Effects of Percutaneous Transluminal Angioplasty on Diastolic Function in Patients With Chronic Occlusion of Lower-Extremity Artery

December 2016

Abstract: Objective. We investigated whether successful revascularization of total occlusion of a large lower-extremity artery is associated with improvement of left ventricular (LV) diastolic function. Background. Total occlusion of a large lower-extremity artery might affect the systemic vascular resistance and increase the afterload, because the left ventricle must work harder to eject blood into a smaller vascular bed. Chronic elevation of afterload is a cause of LV diastolic dysfunction. Methods. This is a single-center retrospective analysis of 20 patients (10 men, age 69.6 ± 12.3 years) with chronic total occlusions (CTOs) of the aorto-iliac and femoropopliteal segments who underwent a successful endovascular revascularization. Baseline and postprocedural evaluation of diastolic function was performed, and the primary endpoint was improvement in LV diastolic function, which was defined as any decrease of the baseline E/E’ ratio or any increase of the baseline E’ velocity after the index procedure. Results. There was a significant effect of successful revascularization on the E/A ratio (from 1.5 ± 1.1 to 1.0 ± 0.3; P=.046) because of a significant increase of A velocity (from 86.3 ± 30.4 cm/s to 98.3 ± 21.8 cm/s; P=.03). The E’ velocity (from 7.4 ± 2.0 cm/s to 8.3 ± 2.3 cm/s; P=.07) did not show a significant increase, but there was a significant reduction in E/E’ ratio (from 14.6 ± 3.9 to 12.4 ± 3.3; P=.02). Logistic regression analysis did not identify possible predictors of improvement in LV diastolic function. Conclusion. Our results showed that a successful revascularization was associated with improvement in the echocardiographic parameters of LV diastolic function in patients with CTO of large lower-extremity artery, and these changes may be related to the afterload reduction.

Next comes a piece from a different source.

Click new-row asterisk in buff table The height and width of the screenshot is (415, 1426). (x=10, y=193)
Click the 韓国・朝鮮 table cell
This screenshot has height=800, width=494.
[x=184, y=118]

J INVASIVE CARDIOL  2016;28(12):498-504. Epub 2016 October 15.

Key words: chronic total occlusion, diastolic dysfunction, lower-extremity disease


Left ventricular (LV) diastolic dysfunction (DD) is caused by impaired myocardial relaxation and/or increased ventricular stiffness and is characterized by elevated LV filling pressures.1 When treating a patient with DD, it is important to reduce cardiac afterload to establish hemodynamic optimization.2,3 The benefits of optimizing hemodynamics include improving LV filling, reducing blood pressure, and improvement in exercise capacity and quality of life.4 Medical therapies with beta-blockers (BBs), angiotensin-converting enzyme inhibitors (ACEIs), angiotensin-receptor blockers (ARBs), calcium-channel blockers (CCB), and diuretics have been independently associated with improvement of DD.4-6 Peripheral artery disease (PAD) is a manifestation of systemic atherosclerosis. Risk factors for PAD are nearly the same as those for coronary artery disease (CAD). In addition, the hemodynamics and underlying mechanisms for PAD in the lower extremity are very similar to those found in CAD. Based on Poiseuille’s equation, a decrease in vessel radius will increase the resistance by a power of four.7,8 Considering that systemic vascular resistance (SVR) is often used clinically as a measure of afterload,9 we hypothesized that total occlusion of a large lower-extremity artery might affect the SVR and subsequently increase the LV afterload, because the LV must work harder to eject blood into a smaller vascular bed. Since chronic elevation of afterload is a cause of LV-DD, it might infer that successful percutaneous transluminal angioplasty (PTA) of a totally occluded large lower-extremity artery would be a useful modality in terms of improvement in LV-DD due to its afterload reducing effects. In real clinical practice, our institution has seen that heart failure (HF)-related signs and symptoms such as dyspnea and fatigue improved after successful PTA in some patients with PAD and DD. However, it remains unknown in the published scientific literature whether successful PTA improves DD in patients with PAD, and if so, whether the effect is attributable to the attenuation of DD. The present study was designed to evaluate the effect of successful revascularization with PTA (in particular on LV diastolic function) in patients with total occlusion of a large lower-extremity artery, and to confirm the presence or absence of its beneficial effect.

Methods

The study protocol was developed in accordance with the Declaration of Helsinki and was approved by the institutional review board. All consecutive patients admitted to our institution between January 2005 and December 2014 who underwent PTA for chronic total occlusion (CTO) of large lower-extremity arteries (aorto-iliac arteries or femoropopliteal arteries [FPAs]) were evaluated. Patients were suitable for inclusion if they had undergone successful PTA for CTO of iliac artery or FPA and preserved left ventricular ejection fraction (LVEF), which was defined as LVEF ≥50% on baseline echocardiogram.10 Echocardiograms performed within 1 month before the index procedure (baseline) and within 3 months after a successful revascularization (post procedural) were eligible for this analysis. Patients were excluded if they had a history of cardiac ischemic insult on heart such as acute myocardial infarction (AMI) prior to postprocedural echocardiogram, evidence of critical limb ischemia (CLI) with poor tibial run-off vessels, and significant LV hypertrophy at baseline (LV wall thickness ≥13 mm). To best limit potential confounding factors, we excluded all patients presenting significant valvular heart diseases (more than or equal to moderately severe valve diseases), reduced LVEF (<50%), end-stage renal disease (ESRD) with dialysis, and permanent atrial fibrillation. 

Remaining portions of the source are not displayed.